You notice that using the Z-score method for a particular data set is yielding too many outliers. What modifications can you make to the method to reduce the number of outliers detected?
- Decrease the Z-score threshold
- Increase the Z-score threshold
- Use the IQR method instead
- Use the modified Z-score method instead
Increasing the Z-score threshold will mean fewer points will exceed it, thus fewer outliers will be identified.
A market research survey collects data on customer age, gender, and preference for a product (Yes/No). Identify the types of data present in this survey.
- Age: continuous, Gender: nominal, Preference: ordinal
- Age: nominal, Gender: ordinal, Preference: interval
- Age: ordinal, Gender: interval, Preference: ratio
- Age: ratio, Gender: ordinal, Preference: nominal
Age is a continuous data type because it can take on any value within a range. Gender is nominal as it's categorical with no order or priority. Preference is ordinal as it's categorical with a clear order (Yes is preferred to No).
If the variance of a data set is zero, then all data points are ________.
- Equal
- Infinite
- Negative
- Positive
If the "Variance" of a data set is zero, then all data points are "Equal". Variance is a measure of how far a set of numbers is spread out from their average value. A variance of zero indicates that all the values within a set of data are identical.
As a data scientist, you've realized that your dataset contains missing values. How would you handle this situation as part of your EDA process?
- Always replace missing values with the mean or median
- Choose an appropriate imputation method depending on the nature of the data and the type of missingness
- Ignore the missing values and proceed with analysis
- Remove all instances with missing values
Handling missing values is an important part of the EDA process. The method used to handle them depends on the nature of the data and the type of missingness (MCAR, MAR, or NMAR). Various imputation methods can be used, such as mean/median/mode imputation for MCAR or MAR data, and advanced imputation methods like regression imputation, multiple imputation, or model-based methods for NMAR data.
You are working on a dataset and found that the model performance is poor. On further inspection, you found some data points that are far from the rest.
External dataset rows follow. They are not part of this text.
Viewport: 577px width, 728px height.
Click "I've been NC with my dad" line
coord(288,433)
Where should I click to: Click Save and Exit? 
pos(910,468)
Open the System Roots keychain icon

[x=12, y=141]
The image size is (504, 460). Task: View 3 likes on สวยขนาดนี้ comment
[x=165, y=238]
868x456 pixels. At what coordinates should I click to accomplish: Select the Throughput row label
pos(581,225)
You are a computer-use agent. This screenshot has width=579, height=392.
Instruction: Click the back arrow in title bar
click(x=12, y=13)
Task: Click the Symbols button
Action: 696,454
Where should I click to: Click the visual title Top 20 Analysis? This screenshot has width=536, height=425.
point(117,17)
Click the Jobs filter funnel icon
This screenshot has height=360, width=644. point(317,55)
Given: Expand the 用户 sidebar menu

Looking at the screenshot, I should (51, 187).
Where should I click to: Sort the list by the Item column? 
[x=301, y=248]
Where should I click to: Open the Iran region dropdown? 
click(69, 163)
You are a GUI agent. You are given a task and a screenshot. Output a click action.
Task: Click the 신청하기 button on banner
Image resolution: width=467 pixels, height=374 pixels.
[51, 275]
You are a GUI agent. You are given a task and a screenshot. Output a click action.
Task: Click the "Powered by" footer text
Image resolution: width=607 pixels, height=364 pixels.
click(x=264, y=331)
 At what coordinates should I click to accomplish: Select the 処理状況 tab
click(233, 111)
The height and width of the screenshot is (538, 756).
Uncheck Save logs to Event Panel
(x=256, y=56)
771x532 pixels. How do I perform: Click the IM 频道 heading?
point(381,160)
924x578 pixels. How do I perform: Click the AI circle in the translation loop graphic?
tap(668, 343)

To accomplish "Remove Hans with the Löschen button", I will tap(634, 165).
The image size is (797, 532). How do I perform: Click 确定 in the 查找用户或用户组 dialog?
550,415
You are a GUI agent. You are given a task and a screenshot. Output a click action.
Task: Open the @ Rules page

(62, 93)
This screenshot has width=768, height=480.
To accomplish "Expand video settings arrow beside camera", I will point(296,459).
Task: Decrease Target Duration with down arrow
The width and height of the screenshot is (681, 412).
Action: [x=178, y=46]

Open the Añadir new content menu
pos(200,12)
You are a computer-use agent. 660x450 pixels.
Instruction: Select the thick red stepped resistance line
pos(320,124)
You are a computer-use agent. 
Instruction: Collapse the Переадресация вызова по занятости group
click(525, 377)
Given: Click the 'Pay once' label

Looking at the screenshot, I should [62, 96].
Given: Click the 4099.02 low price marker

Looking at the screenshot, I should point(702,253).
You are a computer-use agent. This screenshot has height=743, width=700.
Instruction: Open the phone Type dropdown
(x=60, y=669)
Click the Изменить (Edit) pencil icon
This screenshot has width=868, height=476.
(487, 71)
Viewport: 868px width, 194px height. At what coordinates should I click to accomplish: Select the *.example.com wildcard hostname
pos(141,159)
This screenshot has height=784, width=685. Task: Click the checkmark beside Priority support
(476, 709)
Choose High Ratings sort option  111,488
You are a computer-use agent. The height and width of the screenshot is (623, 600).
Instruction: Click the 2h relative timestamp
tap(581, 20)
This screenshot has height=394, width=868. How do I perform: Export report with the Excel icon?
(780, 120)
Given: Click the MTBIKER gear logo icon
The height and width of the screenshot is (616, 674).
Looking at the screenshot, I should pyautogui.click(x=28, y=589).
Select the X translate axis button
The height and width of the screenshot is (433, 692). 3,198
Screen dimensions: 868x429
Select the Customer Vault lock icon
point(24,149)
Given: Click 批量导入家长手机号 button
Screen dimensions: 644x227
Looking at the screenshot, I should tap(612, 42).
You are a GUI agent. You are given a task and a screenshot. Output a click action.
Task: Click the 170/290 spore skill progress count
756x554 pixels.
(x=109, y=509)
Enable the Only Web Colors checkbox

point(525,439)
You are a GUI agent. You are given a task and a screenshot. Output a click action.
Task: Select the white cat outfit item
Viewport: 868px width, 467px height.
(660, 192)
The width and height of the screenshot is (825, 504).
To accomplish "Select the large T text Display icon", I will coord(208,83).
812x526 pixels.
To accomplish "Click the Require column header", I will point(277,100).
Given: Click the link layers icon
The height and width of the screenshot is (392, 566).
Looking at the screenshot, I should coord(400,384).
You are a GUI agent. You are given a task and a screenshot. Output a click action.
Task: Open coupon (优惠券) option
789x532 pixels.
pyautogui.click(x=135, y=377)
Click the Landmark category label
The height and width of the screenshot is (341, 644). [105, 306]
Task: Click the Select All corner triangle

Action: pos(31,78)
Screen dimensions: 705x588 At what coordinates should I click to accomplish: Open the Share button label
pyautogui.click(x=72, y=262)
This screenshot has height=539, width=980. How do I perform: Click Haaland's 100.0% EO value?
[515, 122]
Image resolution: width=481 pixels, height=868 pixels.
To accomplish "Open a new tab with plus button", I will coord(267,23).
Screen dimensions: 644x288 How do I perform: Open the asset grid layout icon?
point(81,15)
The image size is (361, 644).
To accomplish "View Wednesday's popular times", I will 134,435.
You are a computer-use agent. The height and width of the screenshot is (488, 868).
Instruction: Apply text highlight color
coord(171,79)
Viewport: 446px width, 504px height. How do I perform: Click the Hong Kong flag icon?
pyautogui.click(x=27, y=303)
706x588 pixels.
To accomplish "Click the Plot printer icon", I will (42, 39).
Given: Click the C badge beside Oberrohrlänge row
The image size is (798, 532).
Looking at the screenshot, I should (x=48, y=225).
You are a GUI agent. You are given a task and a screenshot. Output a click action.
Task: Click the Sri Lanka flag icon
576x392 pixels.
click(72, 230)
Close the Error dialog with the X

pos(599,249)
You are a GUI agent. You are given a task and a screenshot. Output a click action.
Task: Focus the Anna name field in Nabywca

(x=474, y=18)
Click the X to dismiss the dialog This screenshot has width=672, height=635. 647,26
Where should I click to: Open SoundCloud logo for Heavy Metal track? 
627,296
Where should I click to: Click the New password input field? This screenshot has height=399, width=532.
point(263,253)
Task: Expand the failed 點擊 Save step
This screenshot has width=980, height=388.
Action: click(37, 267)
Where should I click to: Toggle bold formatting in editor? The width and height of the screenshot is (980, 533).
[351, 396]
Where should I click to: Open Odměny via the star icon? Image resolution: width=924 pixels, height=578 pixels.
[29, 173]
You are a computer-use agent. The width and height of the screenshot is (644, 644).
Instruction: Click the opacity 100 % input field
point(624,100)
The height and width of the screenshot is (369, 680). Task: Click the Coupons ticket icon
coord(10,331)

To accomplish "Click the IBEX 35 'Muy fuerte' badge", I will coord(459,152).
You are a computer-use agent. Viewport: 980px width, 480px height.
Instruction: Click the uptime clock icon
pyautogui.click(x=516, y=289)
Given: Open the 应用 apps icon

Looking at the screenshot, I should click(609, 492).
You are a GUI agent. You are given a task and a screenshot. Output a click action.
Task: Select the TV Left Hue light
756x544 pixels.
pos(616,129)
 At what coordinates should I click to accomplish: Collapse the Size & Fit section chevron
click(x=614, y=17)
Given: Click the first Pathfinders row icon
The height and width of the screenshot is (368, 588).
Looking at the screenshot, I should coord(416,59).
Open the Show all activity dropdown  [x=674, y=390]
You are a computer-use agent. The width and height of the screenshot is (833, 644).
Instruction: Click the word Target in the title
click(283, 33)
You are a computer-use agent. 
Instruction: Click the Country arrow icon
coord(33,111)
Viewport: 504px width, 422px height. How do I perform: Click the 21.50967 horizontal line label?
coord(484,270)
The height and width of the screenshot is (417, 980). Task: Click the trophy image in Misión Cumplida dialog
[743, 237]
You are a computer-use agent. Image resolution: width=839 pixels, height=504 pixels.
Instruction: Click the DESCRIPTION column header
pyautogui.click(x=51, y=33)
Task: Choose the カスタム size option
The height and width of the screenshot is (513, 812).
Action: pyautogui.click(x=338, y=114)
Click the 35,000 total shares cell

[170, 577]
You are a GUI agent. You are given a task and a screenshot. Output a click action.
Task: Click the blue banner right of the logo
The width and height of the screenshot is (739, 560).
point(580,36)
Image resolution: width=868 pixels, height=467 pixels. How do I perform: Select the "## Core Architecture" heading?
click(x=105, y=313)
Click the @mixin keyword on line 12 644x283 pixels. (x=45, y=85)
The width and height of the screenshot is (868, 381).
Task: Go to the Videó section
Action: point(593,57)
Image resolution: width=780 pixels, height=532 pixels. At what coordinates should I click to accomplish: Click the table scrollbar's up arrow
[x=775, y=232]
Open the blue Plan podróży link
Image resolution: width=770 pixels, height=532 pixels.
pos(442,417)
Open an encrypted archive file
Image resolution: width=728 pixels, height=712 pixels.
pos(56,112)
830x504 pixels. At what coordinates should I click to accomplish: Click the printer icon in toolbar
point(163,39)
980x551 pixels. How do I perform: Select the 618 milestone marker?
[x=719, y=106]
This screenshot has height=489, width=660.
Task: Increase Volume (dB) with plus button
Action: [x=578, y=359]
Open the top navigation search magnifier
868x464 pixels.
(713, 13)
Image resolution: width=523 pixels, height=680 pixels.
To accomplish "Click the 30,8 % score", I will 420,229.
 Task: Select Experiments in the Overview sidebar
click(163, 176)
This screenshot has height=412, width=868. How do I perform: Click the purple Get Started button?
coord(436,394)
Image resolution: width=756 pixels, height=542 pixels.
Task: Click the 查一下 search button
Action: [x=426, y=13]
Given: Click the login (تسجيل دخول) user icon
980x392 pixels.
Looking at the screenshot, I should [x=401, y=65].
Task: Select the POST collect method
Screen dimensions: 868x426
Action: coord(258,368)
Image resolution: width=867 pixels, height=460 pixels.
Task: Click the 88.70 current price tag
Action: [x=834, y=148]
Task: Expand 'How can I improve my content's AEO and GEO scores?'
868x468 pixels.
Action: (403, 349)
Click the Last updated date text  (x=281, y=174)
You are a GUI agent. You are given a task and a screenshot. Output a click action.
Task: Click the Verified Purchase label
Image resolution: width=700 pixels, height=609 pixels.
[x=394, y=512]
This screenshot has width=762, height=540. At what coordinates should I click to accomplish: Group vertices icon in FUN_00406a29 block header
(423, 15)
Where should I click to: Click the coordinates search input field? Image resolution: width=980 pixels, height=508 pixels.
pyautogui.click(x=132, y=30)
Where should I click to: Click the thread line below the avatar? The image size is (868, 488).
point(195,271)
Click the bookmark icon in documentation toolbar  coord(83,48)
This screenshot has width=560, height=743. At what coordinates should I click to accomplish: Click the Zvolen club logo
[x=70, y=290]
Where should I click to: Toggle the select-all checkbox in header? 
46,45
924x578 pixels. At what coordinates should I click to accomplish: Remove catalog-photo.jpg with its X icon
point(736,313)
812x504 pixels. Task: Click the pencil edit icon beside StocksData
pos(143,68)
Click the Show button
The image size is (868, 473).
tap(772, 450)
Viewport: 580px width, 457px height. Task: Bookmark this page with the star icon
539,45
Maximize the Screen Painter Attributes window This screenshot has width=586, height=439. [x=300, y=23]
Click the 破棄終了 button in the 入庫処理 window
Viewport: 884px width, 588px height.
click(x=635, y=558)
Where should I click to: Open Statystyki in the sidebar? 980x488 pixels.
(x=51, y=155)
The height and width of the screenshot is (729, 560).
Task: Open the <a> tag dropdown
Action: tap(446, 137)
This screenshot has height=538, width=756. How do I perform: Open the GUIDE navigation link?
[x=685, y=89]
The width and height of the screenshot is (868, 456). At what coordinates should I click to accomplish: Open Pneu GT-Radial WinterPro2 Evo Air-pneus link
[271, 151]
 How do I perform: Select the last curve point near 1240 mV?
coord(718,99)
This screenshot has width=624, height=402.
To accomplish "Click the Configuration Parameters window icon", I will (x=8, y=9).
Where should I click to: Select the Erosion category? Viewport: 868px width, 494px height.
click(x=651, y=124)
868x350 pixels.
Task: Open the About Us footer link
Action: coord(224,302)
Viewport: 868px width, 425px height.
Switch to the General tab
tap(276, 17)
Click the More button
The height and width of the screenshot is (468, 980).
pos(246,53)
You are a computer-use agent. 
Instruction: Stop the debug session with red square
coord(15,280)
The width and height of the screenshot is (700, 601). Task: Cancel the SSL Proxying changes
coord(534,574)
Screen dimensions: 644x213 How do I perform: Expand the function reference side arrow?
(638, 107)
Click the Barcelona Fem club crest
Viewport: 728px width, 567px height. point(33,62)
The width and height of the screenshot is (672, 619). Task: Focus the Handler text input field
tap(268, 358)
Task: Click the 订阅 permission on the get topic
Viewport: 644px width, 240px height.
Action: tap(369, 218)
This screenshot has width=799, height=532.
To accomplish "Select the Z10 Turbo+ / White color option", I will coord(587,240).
What could be a possible reason for the poor performance of your model?
- Outliers
- Overfitting
- Underfitting
- nan
The poor performance of the model might be due to outliers in the dataset. Outliers can have a significant impact on the performance of machine learning models.
What is a primary assumption when using regression imputation?
- All data is normally distributed
- Missing data is missing completely at random (MCAR)
- Missing values are negligible
- The relationship between variables is linear
A primary assumption when using regression imputation is that the relationship between variables is linear. This is because regression imputation uses a regression model to predict missing values, and the basic form of regression models assumes a linear relationship between predictor and response variables.
Suppose you are comparing the dispersion of two different data sets. One has a higher range, but a lower IQR than the other. What might this tell you about each data set?
- The one with the higher range has more outliers
- The one with the higher range has more variability
- The one with the lower IQR has more variability
- The one with the lower IQR is more skewed
If one dataset has a higher range but a lower IQR than the other, it could suggest that "The one with the higher range has more outliers". The range is sensitive to extreme values, while the IQR focuses on the middle 50% of data and is not affected by outliers.
You have a dataset where the relationships between variables are not linear. Which correlation method is better to use and why?
- Covariance
- Kendall's Tau
- Pearson's correlation coefficient
- Spearman's correlation coefficient
For non-linear relationships between variables, Spearman's correlation coefficient would be a better choice. This is because Spearman's correlation measures the monotonic relationship between two variables and does not require the relationship to be linear.
You've created a histogram of your data and you notice a few bars standing alone far from the main distribution. What might this suggest?
- Data is evenly distributed
- Normal distribution
- Outliers
- Skewness
In a histogram, bars that stand alone far from the main distribution often suggest the presence of outliers.
What is the term for the measure of how spread out the values in a data set are?
- Central Tendency
- Dispersion
- Kurtosis
- Skewness
The term for the measure of how spread out the values in a data set are is called "Dispersion". It includes range, interquartile range (IQR), variance, and standard deviation.
What range of values does a dataset typically have after Min-Max scaling?
- -1 to 1
- 0 to 1
- Depends on the dataset
- Depends on the feature
Min-Max scaling transforms features by scaling each feature to a given range. The default range for the Min-Max scaling technique is 0 to 1. Therefore, after Min-Max scaling, the dataset will typically have values ranging from 0 to 1.
Consider a data distribution with a positive skewness and a high kurtosis. What does this scenario indicate about the distribution?
- It has a symmetrical distribution.
- It has evenly spread out values.
- It has many values clustered around the left tail with potential outliers.
- It has many values clustered around the right tail with potential outliers.
Positive skewness and high kurtosis imply that the data is heavily tailed to the right and the peak is sharp. Most of the data values are concentrated around the left tail, but there are potential outliers towards the more positive values.